A Shout Out to the Introverts of America

During my freshmen year of undergrad, I took a little personality assessment by the name of the Myers-Briggs Type Indicator. I remember little about the assessment’s results aside from one thing: I was an introvert.

At the time, my 17-year old mind dismissed the results as inconclusive. I had friends. I liked being social. My mom stuck me and my sister at the front of the church every Sunday for years and had us sing; clearly, I was outgoing. Duh. The test was hodge podge.

I took the assessment again as a senior along with the students I taught in a freshmen orientation course. Same result. Introvert. This time, I reflected on the many nights I turned down offers to go to Route 1, UMD’s premier bar scene rampant with fake IDs and sequined dresses that should only be reserved for New Years’ Eve parties. I passed in favor of staying home and watching Love Jones for the 170th time. Hmm…maybe these Myers and Briggs folks were on to something.

I think introverts automatically get a bad rep because most people equate the word with being shy or, worse, self-centered. But, according to those Myers and Briggs smarties, introverts recharge their energy from being alone (on the opposite end, extraverts recharge from being with other people.) Additionally introverts prefer substantial interaction with others as opposed to frequent interaction with others.

I’ve dropped enough psychology on you to last awhile. Now, to the point.

In college and even in my post-grad adult life, I have more than a few times felt as though I were cheating on my youth with my introversion. I am 22 years old which means I should be going to happy hours and dancing on dimly lit dance floors to radio tunes, exchanging sweat with complete strangers. I’m young, damnit! These are my best years!

I’ve done and still do those things. Every now and again, I suffer through the beautiful pain of a pair of pumps, dance with a stranger whose first and last name I do not know and buy unreasonably priced drinks at clubs. But, admittedly, on more than one occasion, I’ve declined offers to go out or, worse, bailed because, well, I just didn’t want to. I just wanted to stay home curled up on the futon I paid for in the apartment I paid for watching the cable that, you guessed it, I paid for. Even as I sit here and write this blog post, it is Friday night, I’m listening to John Legend in my skivvies and my cat is doing some skiddish run around the house. I do not know if Friday nights become any more perfect than this.

Somewhere along the line, I became a proud introvert of America. I learned that this life is too short to do things I just don’t feel like doing with people I don’t feel like doing them with. Life is already making me do things I don’t want to do. I spend 40 hours a week working and 40 sleeping. So you can bet your sweet ass in the remaining 88ish, I am going to do what I want to do. As should everyone.

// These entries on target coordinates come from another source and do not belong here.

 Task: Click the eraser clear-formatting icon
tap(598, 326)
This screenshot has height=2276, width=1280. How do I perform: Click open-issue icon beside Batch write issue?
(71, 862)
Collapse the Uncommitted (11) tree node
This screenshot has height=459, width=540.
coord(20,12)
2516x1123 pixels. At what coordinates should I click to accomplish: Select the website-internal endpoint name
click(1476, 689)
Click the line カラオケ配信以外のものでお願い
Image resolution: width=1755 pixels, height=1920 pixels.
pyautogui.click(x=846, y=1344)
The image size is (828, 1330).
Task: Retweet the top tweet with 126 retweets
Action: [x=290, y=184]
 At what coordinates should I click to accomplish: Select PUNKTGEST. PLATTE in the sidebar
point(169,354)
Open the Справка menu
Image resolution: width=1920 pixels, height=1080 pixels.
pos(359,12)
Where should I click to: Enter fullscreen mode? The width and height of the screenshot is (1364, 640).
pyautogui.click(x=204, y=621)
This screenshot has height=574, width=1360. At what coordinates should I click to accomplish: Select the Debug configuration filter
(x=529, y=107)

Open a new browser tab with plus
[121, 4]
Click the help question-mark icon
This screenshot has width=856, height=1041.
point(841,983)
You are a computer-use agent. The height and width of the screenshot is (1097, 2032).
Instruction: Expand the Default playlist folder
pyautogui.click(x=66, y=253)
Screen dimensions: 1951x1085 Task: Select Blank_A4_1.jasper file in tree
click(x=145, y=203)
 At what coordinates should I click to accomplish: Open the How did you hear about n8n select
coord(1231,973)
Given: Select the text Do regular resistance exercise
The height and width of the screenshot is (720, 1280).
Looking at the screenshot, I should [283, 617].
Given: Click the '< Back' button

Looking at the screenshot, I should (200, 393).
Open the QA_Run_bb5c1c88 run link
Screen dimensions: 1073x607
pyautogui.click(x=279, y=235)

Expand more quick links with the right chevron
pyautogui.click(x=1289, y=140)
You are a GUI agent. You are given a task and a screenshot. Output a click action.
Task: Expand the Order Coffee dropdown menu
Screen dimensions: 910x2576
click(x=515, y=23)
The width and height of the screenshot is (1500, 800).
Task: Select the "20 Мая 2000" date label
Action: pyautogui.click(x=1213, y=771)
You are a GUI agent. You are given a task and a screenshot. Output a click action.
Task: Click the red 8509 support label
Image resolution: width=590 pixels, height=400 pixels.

In three weeks, two of my close friends and I have planned a trip to Miami. Miami’s a place of sex, sun and sand, in that order. Admittedly, I am far too awkward and not-sexy-in-a-Kim-Kardashian-way to really pull off Miami but I appreciate it for the spectacle it is. However, the thought of clubbing for three nights in a row exhausts, not excites, me. Nonetheless, I know my best friend, one member of the trip’s trio, is going to see this blog post and call me a grandma. So, best friend, do not fear. Grandma bought three new slutastic dresses to wear to the clubs in Miami. She’ll be there right with you. Cane and all.